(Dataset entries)
· · · ·
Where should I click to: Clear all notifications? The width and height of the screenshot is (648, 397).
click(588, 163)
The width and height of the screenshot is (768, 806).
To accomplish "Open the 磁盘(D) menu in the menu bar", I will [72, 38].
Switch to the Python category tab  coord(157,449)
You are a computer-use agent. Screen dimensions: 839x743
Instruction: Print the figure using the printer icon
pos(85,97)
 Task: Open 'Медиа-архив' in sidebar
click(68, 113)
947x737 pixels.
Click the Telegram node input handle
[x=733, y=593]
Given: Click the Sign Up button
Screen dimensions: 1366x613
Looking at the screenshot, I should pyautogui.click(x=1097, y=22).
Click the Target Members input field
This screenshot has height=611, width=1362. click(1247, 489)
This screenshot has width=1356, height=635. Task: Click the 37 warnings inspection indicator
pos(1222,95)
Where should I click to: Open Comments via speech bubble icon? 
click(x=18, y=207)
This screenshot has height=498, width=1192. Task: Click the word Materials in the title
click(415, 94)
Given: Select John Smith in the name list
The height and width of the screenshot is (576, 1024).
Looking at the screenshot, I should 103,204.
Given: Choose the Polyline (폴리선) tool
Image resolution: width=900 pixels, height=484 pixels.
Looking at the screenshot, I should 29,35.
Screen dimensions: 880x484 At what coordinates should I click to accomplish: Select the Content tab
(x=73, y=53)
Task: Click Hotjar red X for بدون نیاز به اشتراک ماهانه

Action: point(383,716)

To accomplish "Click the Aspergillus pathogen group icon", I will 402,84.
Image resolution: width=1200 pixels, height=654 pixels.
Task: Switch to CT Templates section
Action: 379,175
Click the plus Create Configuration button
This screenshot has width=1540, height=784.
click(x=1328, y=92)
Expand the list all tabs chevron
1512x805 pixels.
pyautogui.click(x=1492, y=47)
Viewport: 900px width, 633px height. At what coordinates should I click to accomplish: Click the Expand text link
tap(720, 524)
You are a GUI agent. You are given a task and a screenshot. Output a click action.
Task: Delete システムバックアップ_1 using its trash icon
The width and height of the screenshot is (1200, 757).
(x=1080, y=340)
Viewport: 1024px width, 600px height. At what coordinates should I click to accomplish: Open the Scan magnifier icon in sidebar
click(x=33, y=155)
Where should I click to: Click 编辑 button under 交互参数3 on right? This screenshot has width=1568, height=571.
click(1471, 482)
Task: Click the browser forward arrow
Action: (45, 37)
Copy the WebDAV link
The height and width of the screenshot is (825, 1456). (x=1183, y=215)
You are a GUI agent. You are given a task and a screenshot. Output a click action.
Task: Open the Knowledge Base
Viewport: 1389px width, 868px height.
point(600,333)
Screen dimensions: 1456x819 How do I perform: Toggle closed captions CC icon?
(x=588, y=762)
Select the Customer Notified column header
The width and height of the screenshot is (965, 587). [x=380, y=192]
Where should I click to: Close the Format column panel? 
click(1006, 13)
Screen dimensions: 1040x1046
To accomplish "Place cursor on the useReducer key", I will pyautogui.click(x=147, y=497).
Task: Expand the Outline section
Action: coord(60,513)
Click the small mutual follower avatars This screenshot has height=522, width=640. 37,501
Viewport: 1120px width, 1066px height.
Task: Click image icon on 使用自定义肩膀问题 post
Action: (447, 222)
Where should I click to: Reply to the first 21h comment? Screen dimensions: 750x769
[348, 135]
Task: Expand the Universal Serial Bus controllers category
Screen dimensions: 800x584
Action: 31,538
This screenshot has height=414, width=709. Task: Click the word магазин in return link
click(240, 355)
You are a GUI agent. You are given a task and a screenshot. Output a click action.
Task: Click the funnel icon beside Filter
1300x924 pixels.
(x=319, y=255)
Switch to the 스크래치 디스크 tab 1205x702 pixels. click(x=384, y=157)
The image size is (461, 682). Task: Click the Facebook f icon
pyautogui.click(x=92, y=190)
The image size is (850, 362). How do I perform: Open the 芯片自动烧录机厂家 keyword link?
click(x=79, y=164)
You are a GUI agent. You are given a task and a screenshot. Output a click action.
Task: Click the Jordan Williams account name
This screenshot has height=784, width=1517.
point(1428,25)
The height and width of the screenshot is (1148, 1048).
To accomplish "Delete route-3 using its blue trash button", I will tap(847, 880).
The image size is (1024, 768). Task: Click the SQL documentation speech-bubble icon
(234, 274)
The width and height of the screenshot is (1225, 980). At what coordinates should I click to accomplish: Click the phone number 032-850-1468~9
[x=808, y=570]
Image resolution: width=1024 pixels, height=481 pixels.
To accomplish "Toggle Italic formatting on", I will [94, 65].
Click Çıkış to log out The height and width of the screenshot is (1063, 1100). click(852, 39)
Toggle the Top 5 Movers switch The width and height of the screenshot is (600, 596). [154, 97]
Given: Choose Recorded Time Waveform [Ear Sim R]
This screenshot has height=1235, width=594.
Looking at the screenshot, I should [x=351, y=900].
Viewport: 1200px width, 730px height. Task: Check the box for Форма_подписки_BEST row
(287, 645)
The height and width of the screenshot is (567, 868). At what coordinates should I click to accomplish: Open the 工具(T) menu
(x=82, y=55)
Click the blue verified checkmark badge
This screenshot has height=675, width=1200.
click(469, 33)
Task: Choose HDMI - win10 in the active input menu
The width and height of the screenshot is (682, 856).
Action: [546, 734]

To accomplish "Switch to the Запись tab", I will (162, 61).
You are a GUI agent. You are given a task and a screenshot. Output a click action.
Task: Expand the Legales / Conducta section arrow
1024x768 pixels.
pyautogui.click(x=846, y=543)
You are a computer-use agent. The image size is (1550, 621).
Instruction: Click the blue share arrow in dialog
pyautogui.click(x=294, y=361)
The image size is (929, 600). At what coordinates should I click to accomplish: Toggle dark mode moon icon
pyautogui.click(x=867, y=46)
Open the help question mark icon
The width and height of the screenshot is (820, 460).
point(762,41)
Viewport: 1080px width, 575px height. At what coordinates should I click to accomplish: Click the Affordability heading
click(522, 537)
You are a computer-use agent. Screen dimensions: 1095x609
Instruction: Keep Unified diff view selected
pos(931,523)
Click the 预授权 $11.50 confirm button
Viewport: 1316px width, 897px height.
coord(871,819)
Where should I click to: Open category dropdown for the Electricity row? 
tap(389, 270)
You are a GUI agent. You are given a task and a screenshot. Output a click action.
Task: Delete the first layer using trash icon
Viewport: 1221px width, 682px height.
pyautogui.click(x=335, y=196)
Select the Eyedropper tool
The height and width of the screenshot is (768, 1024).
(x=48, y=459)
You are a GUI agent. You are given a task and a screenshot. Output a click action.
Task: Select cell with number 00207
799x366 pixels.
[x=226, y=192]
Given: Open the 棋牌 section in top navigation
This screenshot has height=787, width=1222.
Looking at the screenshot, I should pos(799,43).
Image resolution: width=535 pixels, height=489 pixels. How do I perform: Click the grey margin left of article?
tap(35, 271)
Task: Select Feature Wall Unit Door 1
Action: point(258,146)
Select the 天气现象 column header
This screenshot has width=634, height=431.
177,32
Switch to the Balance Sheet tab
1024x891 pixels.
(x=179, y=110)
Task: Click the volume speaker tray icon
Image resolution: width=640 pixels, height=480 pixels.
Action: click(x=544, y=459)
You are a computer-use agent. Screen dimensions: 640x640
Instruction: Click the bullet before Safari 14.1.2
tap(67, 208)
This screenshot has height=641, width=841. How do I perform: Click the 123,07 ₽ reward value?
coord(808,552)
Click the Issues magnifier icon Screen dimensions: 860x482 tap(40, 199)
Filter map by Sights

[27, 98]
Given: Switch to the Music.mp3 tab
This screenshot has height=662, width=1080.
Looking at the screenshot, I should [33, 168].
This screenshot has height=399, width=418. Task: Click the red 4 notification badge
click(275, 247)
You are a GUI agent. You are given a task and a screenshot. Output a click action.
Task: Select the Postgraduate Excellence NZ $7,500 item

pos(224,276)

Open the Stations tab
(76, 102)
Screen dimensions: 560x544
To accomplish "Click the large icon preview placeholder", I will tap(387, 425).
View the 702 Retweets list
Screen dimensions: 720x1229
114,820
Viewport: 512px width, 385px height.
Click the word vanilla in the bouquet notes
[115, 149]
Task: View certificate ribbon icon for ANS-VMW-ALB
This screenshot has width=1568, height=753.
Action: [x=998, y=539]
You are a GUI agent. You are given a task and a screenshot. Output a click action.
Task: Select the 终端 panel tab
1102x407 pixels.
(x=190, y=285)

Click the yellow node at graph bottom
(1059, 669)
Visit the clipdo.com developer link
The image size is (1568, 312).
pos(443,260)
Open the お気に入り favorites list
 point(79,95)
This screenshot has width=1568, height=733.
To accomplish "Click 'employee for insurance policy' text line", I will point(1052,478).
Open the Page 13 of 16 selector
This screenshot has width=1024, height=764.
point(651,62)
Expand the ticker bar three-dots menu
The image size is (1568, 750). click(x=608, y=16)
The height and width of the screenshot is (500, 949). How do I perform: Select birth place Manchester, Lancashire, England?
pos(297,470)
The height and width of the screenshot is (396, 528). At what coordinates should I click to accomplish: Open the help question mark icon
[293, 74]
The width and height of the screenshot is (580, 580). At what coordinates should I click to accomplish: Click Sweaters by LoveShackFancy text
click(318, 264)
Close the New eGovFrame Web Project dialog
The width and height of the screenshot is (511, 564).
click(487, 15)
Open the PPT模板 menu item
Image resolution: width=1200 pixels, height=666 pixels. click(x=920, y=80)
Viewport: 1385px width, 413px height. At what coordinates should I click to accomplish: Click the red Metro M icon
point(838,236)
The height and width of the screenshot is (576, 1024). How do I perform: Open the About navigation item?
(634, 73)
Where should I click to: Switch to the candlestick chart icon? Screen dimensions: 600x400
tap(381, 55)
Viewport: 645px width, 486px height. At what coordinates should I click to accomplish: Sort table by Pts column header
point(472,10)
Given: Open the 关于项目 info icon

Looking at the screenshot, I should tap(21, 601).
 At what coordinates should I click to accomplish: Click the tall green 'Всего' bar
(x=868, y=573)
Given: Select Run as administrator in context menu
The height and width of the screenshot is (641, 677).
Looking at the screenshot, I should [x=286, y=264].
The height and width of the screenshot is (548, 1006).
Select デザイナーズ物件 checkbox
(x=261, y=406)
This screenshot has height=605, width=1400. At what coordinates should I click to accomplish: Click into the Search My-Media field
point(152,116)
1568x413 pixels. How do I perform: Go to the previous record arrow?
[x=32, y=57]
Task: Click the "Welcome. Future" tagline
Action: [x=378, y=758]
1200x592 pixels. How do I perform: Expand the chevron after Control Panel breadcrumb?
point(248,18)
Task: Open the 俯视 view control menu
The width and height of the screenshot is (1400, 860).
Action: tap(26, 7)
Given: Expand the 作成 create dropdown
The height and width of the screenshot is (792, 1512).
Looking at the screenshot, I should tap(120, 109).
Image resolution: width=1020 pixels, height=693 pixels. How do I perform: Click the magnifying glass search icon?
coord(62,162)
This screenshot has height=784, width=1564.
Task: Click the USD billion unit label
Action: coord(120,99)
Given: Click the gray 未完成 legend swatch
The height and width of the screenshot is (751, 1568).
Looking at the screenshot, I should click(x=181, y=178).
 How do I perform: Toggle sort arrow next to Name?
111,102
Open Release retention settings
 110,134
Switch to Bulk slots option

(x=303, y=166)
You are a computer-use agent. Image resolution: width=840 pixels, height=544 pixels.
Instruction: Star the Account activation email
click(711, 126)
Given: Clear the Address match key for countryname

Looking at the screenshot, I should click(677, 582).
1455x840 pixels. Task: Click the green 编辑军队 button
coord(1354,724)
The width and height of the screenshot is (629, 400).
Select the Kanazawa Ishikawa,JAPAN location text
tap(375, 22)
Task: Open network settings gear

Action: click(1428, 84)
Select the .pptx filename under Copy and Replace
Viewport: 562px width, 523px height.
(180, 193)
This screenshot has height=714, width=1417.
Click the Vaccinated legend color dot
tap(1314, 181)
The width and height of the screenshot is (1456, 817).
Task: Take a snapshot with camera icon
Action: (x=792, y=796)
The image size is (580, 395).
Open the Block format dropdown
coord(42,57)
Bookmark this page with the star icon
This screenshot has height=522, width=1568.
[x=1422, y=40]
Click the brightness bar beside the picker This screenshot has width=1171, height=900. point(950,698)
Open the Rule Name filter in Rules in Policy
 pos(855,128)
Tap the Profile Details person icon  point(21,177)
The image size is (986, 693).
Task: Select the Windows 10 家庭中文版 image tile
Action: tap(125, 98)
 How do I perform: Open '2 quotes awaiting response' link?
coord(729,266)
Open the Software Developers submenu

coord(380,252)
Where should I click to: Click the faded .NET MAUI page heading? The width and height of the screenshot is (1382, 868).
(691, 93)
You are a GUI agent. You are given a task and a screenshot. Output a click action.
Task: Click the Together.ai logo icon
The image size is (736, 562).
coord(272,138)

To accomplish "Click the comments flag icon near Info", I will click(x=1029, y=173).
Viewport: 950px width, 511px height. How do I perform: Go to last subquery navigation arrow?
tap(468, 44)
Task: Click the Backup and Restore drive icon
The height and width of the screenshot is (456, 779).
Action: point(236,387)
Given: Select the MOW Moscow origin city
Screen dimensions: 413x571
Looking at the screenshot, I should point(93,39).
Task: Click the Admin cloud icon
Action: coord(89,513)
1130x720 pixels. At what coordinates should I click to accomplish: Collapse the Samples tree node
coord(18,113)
· · · ·
TASK STATEMENT
Within the records above, determine the number of lines that hold the word "Choose" and return only that value.

TASK OUTPUT
3